Confronting the water potential information gap.

Autor: Novick KA; O'Neill School of Public and Environmental Affairs, Indiana University - Bloomington. Bloomington, IN USA., Ficklin DL; Department of Geography, Indiana University - Bloomington. Bloomington, IN USA., Baldocchi D; Department of Environmental Science, Policy, and Management. University of California, Berkeley. Berkeley, CA, USA., Davis KJ; Department of Meteorology and Atmospheric Science and Earth and Environmental Systems Institute, The Pennsylvania State University, University Park, PA, USA., Ghezzehei TA; Life and Environmental Sciences Department, University of California - Merced. Merced, CA, USA., Konings AG; Department of Earth System Science, Stanford University. Stanford, CA, USA., MacBean N; Department of Geography, Indiana University - Bloomington. Bloomington, IN USA., Raoult N; Laboratoire des Sciences du Climat et de l'Environnement. Paris, France., Scott RL; Southwest Watershed Research Center, USDA - Agricultural Research Service. Tucson, AZ, USA., Shi Y; Department of Plant Science. The Pennsylvania State University, University Park, PA, USA., Sulman BN; Environmental Sciences Division, Oak Ridge National Laboratory. Oak Ridge, TN, USA., Wood JD; School of Natural Resources, University of Missouri, Columbia, MO, USA.
Jazyk: angličtina
Zdroj: Nature geoscience [Nat Geosci] 2022 Mar; Vol. 15 (3), pp. 158-164. Date of Electronic Publication: 2022 Mar 11.

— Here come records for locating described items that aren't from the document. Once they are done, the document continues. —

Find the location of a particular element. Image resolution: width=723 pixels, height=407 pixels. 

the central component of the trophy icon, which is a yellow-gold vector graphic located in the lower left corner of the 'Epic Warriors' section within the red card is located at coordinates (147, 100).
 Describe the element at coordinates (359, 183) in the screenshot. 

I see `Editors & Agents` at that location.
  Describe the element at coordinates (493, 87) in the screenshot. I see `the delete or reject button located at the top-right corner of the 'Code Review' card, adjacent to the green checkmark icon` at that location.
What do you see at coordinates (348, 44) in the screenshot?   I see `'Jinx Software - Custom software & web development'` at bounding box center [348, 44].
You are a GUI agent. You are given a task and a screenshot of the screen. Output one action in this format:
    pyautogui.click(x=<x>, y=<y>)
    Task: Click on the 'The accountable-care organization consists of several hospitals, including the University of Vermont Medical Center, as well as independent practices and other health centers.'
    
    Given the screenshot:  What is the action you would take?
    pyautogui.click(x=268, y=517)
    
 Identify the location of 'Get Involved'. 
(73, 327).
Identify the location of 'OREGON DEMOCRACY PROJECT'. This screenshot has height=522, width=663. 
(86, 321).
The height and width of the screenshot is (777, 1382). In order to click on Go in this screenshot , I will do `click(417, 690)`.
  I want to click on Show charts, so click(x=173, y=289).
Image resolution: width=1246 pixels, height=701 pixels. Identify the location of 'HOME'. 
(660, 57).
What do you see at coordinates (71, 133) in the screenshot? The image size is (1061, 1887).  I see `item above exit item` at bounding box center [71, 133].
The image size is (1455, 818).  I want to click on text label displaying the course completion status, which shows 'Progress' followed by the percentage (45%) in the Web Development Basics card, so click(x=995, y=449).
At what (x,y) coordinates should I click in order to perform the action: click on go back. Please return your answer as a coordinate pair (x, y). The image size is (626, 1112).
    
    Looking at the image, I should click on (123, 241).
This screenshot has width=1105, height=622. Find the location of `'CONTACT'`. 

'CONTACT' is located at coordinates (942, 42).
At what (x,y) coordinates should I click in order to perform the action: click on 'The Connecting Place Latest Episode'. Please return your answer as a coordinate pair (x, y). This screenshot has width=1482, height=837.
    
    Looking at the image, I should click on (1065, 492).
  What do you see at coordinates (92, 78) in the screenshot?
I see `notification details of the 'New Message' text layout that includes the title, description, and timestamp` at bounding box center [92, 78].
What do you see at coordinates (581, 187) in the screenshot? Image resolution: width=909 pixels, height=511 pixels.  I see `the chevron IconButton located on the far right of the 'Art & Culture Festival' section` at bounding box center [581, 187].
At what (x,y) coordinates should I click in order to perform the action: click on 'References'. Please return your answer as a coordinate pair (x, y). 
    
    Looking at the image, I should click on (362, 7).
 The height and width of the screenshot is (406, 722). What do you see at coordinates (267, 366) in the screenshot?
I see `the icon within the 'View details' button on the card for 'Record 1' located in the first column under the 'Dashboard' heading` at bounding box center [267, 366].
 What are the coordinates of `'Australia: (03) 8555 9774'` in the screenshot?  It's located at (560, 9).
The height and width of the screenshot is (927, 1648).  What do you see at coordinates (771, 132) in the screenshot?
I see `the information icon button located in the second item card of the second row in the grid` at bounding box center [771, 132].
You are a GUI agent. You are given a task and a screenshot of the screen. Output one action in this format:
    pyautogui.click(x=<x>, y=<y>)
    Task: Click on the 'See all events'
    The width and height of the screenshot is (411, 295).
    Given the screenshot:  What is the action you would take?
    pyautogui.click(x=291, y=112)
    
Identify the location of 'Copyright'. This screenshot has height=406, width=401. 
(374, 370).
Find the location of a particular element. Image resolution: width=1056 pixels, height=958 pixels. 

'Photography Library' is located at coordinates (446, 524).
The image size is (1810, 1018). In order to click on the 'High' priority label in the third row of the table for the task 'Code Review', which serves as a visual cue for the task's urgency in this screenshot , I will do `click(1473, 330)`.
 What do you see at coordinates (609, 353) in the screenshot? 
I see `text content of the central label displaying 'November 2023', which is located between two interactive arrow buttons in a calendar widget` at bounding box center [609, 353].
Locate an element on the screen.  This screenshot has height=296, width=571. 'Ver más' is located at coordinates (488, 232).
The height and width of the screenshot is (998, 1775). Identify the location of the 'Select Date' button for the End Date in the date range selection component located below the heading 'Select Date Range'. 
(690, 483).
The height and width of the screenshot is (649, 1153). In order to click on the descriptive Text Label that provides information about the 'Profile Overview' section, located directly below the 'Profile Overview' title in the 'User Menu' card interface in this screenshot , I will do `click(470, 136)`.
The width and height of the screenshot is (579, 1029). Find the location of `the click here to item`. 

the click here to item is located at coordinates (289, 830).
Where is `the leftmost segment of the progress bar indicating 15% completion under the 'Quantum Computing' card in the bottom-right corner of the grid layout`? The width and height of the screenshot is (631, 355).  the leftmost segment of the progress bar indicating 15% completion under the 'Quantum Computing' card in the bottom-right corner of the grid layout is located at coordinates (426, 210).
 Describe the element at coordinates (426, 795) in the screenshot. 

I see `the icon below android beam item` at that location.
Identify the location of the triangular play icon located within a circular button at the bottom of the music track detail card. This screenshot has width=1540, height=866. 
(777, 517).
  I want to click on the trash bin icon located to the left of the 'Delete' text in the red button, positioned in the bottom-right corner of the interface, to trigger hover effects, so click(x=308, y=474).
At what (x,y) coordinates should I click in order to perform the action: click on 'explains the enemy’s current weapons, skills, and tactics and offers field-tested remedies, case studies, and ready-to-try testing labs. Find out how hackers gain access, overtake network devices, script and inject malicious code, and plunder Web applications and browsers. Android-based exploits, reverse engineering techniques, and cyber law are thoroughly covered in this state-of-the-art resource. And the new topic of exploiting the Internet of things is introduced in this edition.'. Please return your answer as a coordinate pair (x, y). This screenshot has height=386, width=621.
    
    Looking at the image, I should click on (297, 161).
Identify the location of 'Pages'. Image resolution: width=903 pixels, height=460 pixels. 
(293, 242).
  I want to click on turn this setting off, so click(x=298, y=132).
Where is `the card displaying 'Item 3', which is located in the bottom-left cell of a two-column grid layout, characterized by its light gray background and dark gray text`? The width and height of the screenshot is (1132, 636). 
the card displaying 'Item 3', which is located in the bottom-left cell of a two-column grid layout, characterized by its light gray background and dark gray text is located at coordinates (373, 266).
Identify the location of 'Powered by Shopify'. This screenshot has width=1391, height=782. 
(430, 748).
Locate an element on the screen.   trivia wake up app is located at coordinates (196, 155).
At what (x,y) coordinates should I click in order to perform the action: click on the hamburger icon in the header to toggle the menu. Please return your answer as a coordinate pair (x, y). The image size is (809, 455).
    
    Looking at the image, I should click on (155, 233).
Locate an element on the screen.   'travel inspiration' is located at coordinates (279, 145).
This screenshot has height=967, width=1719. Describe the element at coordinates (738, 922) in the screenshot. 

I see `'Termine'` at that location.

DOI: 10.1038/s41561-022-00909-2
Abstrakt: Water potential directly controls the function of leaves, roots, and microbes, and gradients in water potential drive water flows throughout the soil-plant-atmosphere continuum. Notwithstanding its clear relevance for many ecosystem processes, soil water potential is rarely measured in-situ, and plant water potential observations are generally discrete, sparse, and not yet aggregated into accessible databases. These gaps limit our conceptual understanding of biophysical responses to moisture stress and inject large uncertainty into hydrologic and land surface models. Here, we outline the conceptual and predictive gains that could be made with more continuous and discoverable observations of water potential in soils and plants. We discuss improvements to sensor technologies that facilitate in situ characterization of water potential, as well as strategies for building new networks that aggregate water potential data across sites. We end by highlighting novel opportunities for linking more representative site-level observations of water potential to remotely-sensed proxies. Together, these considerations offer a roadmap for clearer links between ecohydrological processes and the water potential gradients that have the 'potential' to substantially reduce conceptual and modeling uncertainties.
Competing Interests: Competing interests: The authors declare no competing interests.